『ミラノの太陽、シチリアの月』 内田洋子

ミラノの太陽、シチリアの月

ミラノの太陽、シチリアの月


この本の中には、著者がイタリアで出会った人たちのたくさんの人生が詰まっている。
人生・・・といいつつ、あとから、この本を振り返ってみたらきっと、人より先に、まず、その入れ物である「家」を思い出すような気がします。


一話めのタイトルは「ミラノで買った箱」
著者が、ミラノでの活動の拠点としての箱、つまり、家を構えるにあたっての顛末が描かれる。
淡々とした文章である。
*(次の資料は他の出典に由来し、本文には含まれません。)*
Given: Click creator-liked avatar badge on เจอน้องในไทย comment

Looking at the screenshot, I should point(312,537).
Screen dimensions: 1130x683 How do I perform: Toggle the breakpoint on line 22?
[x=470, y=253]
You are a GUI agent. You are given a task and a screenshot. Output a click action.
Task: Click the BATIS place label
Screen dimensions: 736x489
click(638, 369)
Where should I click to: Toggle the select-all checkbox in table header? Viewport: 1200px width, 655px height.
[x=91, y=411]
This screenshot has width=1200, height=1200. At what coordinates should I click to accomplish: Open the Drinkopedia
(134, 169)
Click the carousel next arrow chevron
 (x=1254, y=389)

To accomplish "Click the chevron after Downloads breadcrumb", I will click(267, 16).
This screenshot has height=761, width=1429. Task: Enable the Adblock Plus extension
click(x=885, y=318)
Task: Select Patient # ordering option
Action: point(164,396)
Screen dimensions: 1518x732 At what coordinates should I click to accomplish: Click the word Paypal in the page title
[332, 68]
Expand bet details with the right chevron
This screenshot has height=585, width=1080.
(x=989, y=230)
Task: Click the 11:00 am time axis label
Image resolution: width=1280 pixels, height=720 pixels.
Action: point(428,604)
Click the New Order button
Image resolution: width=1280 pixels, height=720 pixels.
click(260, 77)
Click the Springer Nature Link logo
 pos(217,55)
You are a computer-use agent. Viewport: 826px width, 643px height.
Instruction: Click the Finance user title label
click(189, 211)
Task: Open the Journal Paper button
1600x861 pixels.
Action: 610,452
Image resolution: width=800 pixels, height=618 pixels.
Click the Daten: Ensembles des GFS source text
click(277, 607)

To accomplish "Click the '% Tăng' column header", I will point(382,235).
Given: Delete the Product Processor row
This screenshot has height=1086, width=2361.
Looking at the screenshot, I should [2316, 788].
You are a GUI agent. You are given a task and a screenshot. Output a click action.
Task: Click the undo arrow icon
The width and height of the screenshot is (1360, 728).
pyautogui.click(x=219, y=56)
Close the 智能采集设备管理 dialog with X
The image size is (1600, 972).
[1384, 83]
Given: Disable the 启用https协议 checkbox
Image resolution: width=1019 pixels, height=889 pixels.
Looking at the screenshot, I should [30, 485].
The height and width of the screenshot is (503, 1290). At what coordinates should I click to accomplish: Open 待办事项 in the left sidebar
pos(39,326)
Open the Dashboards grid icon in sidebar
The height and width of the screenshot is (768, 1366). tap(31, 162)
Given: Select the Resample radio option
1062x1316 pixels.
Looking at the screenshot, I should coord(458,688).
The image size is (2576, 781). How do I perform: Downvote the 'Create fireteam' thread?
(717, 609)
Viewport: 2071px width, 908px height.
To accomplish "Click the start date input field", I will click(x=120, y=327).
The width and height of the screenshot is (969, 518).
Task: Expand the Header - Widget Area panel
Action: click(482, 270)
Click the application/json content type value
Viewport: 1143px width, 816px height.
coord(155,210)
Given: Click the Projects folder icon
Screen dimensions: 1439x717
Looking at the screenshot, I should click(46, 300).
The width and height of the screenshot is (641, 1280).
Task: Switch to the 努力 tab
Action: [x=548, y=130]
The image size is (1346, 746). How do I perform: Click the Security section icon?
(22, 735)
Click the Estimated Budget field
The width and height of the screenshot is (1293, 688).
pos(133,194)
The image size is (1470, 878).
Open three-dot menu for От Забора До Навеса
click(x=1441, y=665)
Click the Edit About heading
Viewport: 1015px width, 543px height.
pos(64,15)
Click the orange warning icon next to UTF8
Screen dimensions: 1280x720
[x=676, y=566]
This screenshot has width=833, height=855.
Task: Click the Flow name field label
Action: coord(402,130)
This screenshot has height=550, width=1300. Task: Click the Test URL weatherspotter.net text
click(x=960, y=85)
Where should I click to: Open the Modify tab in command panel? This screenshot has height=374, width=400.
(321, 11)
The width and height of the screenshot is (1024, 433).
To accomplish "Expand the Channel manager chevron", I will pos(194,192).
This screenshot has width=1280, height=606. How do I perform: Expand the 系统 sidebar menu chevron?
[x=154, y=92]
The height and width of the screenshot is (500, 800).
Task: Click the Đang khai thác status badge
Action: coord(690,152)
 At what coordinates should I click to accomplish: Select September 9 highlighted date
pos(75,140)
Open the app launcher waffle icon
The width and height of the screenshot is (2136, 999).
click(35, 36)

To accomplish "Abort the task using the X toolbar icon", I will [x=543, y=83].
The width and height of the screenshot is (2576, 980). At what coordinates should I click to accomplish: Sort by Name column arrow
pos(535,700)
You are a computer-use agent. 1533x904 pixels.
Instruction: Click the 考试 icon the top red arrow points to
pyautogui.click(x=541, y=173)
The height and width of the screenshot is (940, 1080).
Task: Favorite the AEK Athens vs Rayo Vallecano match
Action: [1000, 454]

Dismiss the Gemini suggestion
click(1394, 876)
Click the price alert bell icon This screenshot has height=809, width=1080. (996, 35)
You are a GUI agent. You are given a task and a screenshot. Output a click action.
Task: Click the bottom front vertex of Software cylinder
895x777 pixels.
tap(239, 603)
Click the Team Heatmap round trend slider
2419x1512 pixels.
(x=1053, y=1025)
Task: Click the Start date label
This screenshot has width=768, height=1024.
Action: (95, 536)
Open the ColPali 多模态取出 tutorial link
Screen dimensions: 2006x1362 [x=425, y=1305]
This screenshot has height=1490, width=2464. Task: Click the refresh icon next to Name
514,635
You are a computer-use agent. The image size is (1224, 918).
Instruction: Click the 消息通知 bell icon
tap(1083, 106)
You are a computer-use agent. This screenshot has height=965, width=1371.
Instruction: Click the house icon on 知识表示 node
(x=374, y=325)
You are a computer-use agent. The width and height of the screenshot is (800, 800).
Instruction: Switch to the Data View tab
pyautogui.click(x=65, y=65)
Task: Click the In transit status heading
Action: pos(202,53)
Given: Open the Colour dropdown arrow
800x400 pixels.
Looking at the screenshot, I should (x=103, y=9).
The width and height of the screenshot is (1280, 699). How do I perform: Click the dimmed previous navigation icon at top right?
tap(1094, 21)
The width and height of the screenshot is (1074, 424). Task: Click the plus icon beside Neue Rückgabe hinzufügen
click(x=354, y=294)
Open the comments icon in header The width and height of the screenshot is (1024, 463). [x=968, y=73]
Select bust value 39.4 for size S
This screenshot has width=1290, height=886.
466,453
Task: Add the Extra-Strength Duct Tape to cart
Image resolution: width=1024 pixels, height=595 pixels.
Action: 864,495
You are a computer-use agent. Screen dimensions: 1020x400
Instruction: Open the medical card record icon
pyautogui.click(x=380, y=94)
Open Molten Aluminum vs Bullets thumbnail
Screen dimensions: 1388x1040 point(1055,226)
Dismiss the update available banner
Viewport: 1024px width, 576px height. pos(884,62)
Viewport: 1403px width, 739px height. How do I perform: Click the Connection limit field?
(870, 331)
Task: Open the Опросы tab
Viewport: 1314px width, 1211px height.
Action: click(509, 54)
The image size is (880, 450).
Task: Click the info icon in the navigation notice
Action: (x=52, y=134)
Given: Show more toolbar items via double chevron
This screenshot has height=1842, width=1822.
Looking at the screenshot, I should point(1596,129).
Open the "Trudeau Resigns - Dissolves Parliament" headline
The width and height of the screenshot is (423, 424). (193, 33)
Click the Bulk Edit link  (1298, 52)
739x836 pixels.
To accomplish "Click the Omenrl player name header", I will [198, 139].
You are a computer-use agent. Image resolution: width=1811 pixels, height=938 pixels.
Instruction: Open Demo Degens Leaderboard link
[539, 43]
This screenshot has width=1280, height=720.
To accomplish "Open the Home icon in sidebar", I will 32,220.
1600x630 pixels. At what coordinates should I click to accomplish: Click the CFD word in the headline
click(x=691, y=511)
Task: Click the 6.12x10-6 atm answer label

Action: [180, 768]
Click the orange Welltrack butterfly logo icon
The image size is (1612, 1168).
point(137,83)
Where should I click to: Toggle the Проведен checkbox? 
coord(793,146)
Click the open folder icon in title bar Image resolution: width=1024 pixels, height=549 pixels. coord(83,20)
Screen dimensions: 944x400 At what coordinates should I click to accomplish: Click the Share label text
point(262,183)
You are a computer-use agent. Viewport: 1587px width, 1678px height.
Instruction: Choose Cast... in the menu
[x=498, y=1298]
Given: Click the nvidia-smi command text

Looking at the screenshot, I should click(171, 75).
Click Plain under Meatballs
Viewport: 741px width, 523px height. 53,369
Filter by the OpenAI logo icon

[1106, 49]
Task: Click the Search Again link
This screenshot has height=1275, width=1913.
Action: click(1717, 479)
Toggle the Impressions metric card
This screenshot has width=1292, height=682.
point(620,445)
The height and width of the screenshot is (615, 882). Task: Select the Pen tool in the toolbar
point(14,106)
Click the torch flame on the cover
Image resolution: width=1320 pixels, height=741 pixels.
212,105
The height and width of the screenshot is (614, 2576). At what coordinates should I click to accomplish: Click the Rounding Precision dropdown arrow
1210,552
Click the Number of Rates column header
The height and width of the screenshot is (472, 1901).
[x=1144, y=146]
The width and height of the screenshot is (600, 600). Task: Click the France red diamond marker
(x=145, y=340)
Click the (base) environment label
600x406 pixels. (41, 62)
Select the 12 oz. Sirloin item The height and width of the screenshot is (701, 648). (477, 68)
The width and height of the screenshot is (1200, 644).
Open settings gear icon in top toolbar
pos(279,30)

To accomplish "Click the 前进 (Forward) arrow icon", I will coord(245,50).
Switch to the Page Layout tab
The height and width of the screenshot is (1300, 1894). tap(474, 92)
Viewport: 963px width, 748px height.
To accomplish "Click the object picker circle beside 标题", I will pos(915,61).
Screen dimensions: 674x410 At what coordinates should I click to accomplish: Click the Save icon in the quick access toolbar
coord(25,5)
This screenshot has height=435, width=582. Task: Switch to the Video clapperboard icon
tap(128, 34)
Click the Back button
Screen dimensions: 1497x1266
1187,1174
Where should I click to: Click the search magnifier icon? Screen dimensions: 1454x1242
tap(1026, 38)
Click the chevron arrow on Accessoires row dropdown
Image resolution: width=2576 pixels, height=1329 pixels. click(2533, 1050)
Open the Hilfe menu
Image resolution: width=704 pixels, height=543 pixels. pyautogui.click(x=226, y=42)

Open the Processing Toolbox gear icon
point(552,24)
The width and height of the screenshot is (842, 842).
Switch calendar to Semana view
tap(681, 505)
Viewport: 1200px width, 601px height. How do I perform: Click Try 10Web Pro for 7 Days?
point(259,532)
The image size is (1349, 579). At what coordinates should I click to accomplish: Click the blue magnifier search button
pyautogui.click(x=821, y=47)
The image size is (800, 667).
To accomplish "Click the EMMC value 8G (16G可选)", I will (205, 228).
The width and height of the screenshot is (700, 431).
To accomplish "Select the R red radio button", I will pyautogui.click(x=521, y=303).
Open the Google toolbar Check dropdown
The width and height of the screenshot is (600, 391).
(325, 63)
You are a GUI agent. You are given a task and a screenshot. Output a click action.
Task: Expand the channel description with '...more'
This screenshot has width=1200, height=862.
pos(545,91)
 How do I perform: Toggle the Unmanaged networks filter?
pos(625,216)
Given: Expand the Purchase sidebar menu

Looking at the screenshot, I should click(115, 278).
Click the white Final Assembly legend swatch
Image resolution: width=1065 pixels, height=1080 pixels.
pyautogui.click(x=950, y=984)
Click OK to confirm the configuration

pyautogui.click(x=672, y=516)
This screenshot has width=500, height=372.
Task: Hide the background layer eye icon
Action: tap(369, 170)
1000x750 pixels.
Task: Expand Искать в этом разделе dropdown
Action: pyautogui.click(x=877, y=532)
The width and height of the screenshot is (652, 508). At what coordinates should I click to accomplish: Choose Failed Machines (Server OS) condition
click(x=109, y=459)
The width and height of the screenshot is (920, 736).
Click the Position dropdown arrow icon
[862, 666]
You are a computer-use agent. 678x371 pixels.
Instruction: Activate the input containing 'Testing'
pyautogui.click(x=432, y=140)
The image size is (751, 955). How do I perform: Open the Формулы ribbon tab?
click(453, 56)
仰天の事態(ですよね)に、ドライに訥々と処理していく著者の冷静さに、読者の方が焦ってしまう。
こういう事態にあたって、淡々としていられること、てきぱきと事務的に(?)処理していく著者に驚く。
どうなることか、と思う暇もなく。
なんだかとてもチャーミングな出来事なんだ、と読み終われるのが、内田洋子さんという書き手の魅力なのかもしれない。
なんだか楽しい。関係者みんなと握手したくなる。


そんな始まりだものだから、家、家、家、家・・・と、人よりまず家が気になる。
古い荘園屋敷、田舎の駅舎、海辺のホテルの最上階、港に停泊した船、アパート、山の斜面の家(そこに行くには車のギアを一速に入れてアクセルを踏みきって急坂を一気に駆けなければならない)・・・
なんて多彩な家だろう。不思議な家だろう。家についての描写を読みながら、家は、その人の人生の一端を雄弁に語るのだ、ということを知る。
読み始めには、せいぜい「変わった家だな」「そういう暮らしもあるのね」と思っていた。
そう、読み始めには、家はまさに「箱」に過ぎなかった。
それなのに、その家の顔が、一話読み終えるたびに感慨深いものになる。
そこに住む人々の人生の一場面一場面を記憶し、記憶に記憶を重ね、黙ってそこに建っている家。
どの家も(中古のごく普通のアパートも)かけがえのない大切な風景でした。


ことに印象に残るのは(好きなのは)・・・
この世に生きる幸福がふつふつと湧いてくる「駅員オズワルド」。
一場面一場面が絵のように印象的に浮かび上がる「ロシア皇女とバレエダンサー」
静かな余韻の残る「六階の足音」
エッセイなんですよねえ、この本。まるで上等な短篇小説を読み終えたような満足感です。